Hurricane Matthew Bears Down on Caribbean
COCONUT CREEK, Fla. (Oct. 3, 2016) Food For The Poor is working quickly to provide food, water and emergency aid as Haiti and Jamaica are facing another potential disaster – Hurricane Matthew.
Weather experts are forecasting Hurricane Matthew’s damaging winds and torrential rains will begin to lash Haiti and Jamaica later today as it continues its path toward the eastern tip of Cuba and into the Bahamas.
"There are many people, especially in Haiti, who have no protection whatsoever from the wind, rain and potential mudslides this storm is expected to bring," said Food For The Poor President/CEO Robin Mahfood. "A hurricane is the last thing Haiti and Jamaica need right now.

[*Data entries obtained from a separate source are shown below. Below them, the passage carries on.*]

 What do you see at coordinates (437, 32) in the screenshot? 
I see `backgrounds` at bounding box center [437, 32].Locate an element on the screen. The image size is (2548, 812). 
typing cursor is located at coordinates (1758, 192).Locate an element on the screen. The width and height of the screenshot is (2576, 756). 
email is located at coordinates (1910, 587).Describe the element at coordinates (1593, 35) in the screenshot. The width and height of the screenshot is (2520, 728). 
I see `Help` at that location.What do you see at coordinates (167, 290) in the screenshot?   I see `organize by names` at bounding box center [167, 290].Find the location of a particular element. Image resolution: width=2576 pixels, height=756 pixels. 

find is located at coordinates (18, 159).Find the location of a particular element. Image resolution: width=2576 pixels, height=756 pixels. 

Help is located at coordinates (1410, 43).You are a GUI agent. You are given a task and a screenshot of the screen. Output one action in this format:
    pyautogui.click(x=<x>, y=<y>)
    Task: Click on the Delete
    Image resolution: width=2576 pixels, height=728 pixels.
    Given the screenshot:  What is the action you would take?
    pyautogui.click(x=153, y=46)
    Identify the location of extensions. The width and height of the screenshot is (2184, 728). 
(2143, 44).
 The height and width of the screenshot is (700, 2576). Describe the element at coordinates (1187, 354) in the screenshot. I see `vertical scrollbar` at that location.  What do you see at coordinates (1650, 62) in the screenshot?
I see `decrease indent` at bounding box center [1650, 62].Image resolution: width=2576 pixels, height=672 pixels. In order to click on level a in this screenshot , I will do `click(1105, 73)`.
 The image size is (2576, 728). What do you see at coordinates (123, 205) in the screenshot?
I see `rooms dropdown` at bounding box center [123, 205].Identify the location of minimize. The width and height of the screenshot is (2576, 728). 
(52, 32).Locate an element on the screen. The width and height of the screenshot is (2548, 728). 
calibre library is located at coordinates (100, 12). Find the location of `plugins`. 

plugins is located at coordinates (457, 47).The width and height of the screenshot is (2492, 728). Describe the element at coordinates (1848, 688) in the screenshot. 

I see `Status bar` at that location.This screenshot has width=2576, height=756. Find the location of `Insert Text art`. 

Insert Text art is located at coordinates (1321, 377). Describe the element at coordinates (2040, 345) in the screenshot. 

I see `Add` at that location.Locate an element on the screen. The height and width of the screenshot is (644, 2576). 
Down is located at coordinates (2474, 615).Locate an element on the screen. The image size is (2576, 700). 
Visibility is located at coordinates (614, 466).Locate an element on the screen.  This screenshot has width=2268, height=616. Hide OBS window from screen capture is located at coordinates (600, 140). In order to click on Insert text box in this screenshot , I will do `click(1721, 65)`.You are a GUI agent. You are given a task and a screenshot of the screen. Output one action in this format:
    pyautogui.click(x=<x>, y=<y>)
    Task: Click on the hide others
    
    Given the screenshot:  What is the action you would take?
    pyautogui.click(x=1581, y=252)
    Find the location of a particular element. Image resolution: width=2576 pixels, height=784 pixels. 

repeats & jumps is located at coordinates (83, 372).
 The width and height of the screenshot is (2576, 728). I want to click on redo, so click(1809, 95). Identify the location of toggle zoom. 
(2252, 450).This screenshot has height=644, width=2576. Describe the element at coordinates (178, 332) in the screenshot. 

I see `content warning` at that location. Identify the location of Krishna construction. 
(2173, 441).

We will do our best to help them to recover."
In preparation for the hurricane, Food For The Poor’s Haiti office has loaded trucks with rice, canned meats, rice-based nutritional meals known as MannaPack, first aid kits and blankets that will be sent to southern parts of Haiti that are expected to be hit the worst.
Over the next two weeks, the charity will ship 30 containers of relief to Haiti.
In Port-au-Prince, the charity is urging residents to relocate from flood-prone areas and stands ready to assist at shelters with relief supplies.
Haiti appears most likely to get a direct hit, experiencing the worst of a storm that was producing winds of 140 mph at 2 p.m. Monday. Jamaica lies outside the path of the hurricane’s center although it could still experience hurricane-force winds and flooding rains.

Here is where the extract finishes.